*YOUR INSTRUCTIONS*. Between the line containing "Identify the click" and the line containing "Hans Anders (434, 256)" lies a run of lines; give that run again exactly, with both of those lines, and nothing else from the entries below.

*THE DATA*.
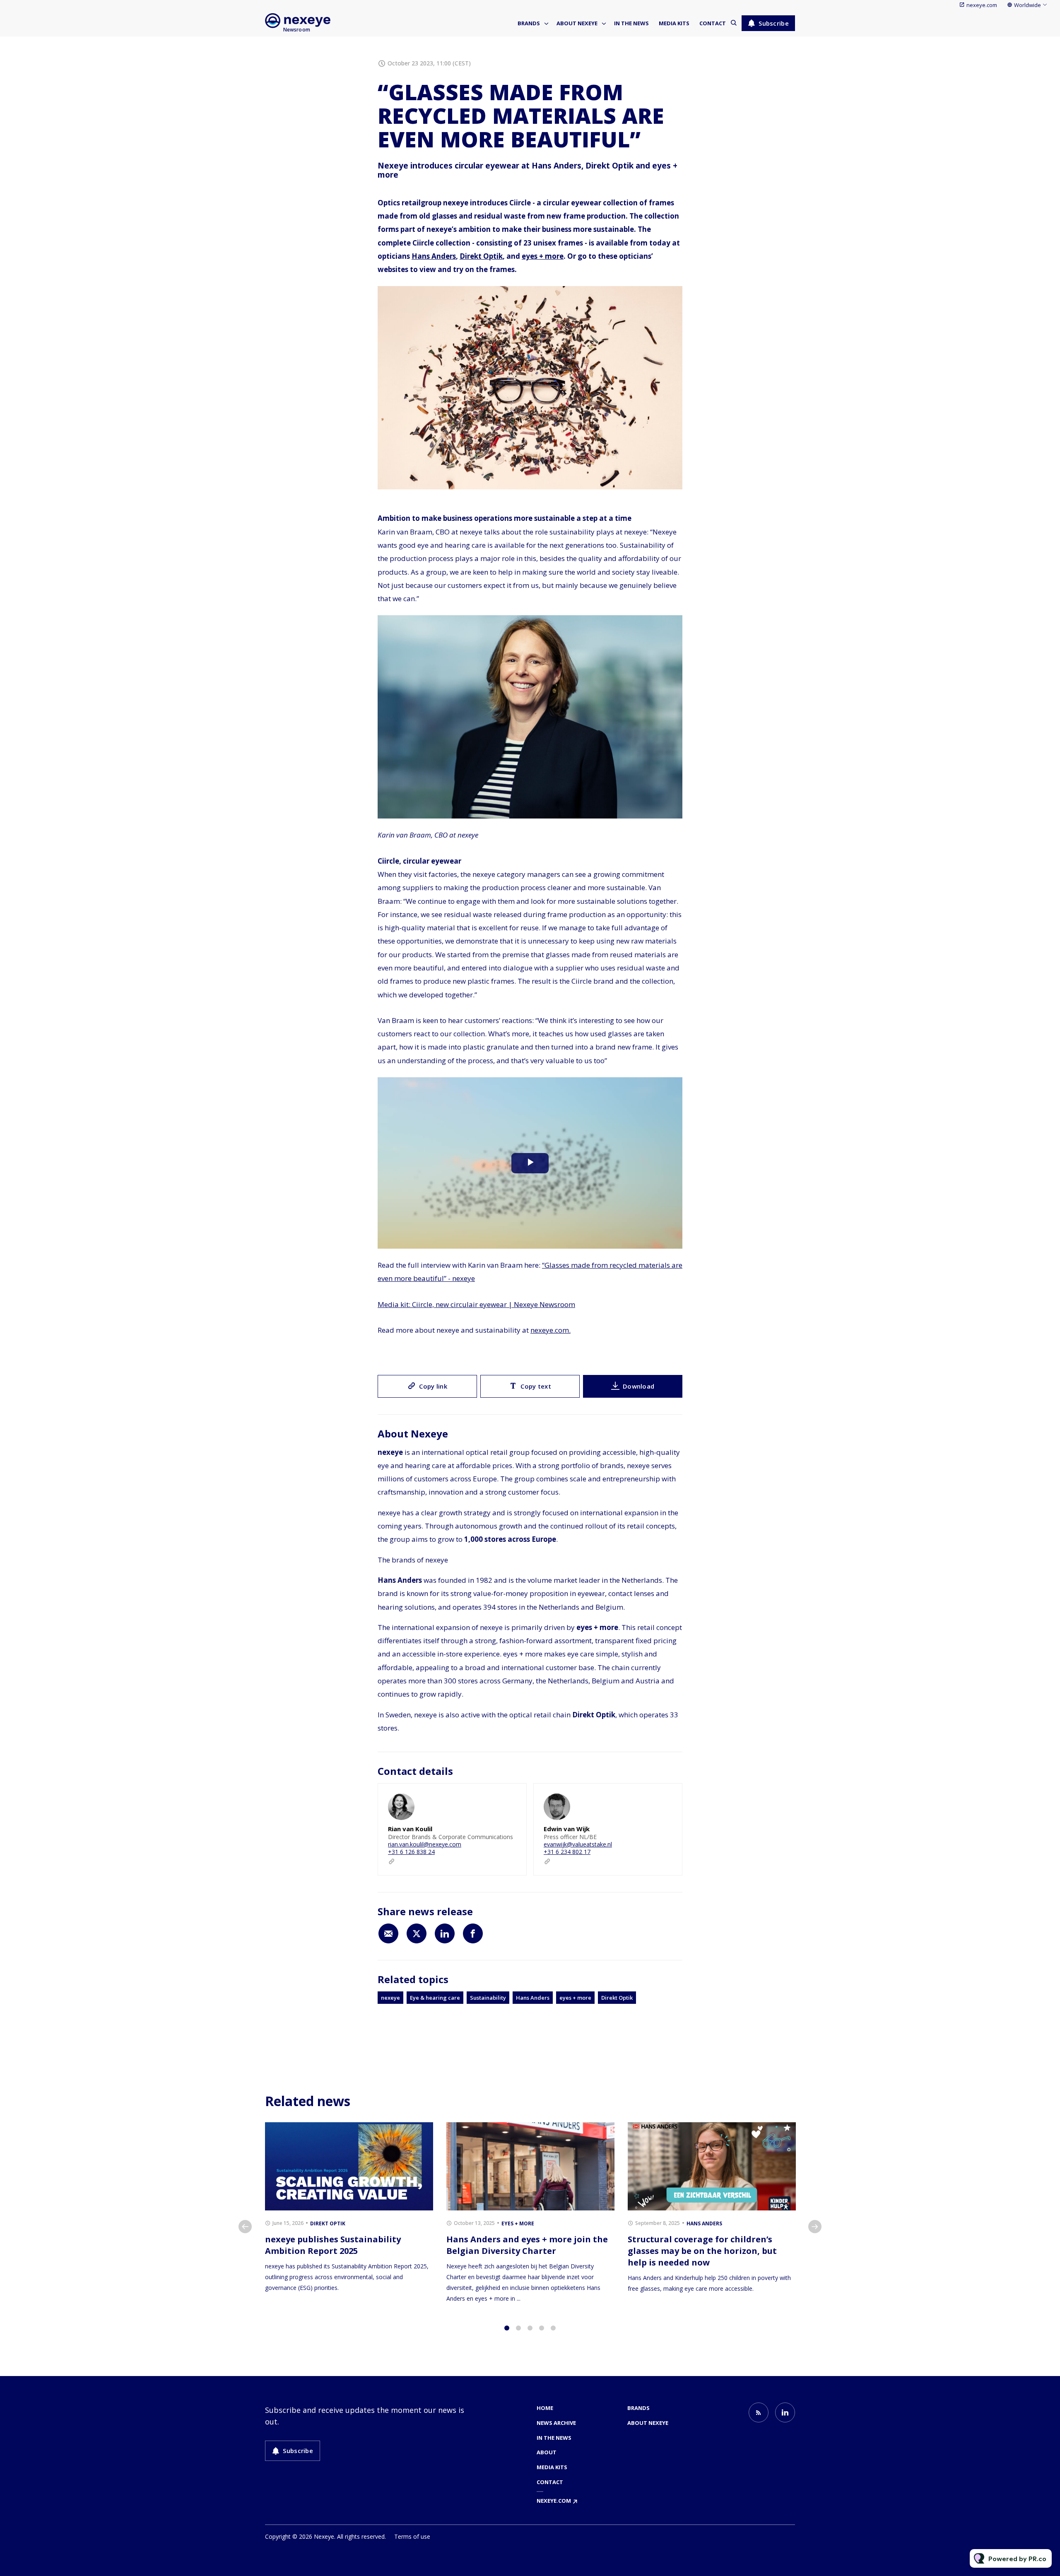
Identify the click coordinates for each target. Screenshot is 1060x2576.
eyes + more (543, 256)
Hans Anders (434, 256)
--
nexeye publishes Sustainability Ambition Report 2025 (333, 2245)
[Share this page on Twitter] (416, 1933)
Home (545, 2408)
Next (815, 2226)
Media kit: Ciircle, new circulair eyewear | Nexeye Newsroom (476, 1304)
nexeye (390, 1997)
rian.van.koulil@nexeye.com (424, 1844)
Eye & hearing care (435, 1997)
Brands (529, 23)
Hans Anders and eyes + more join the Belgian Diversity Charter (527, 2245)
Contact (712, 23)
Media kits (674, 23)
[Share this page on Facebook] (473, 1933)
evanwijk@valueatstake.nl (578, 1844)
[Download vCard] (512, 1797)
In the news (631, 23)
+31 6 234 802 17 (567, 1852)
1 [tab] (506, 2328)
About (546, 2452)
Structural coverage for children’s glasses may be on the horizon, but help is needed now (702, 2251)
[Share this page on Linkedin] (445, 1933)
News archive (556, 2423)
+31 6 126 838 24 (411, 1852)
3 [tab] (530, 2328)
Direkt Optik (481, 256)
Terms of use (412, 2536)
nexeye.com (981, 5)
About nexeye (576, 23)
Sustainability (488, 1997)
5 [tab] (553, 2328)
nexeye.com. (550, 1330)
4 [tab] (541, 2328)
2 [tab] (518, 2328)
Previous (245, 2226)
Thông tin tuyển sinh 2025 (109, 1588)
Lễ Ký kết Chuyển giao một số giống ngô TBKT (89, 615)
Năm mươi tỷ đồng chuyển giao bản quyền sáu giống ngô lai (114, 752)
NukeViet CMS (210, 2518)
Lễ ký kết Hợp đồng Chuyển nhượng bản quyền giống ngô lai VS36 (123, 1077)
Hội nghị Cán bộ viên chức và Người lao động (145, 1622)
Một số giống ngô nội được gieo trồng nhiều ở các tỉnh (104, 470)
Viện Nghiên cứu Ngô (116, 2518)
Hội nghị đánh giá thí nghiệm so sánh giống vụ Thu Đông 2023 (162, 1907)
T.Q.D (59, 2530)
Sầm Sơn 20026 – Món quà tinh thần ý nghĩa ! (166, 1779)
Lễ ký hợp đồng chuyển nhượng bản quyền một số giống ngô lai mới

*TASK OUTPUT*.
Identify the click coordinates for each target. Screenshot is 1060x2576.
eyes + more (543, 256)
Hans Anders (434, 256)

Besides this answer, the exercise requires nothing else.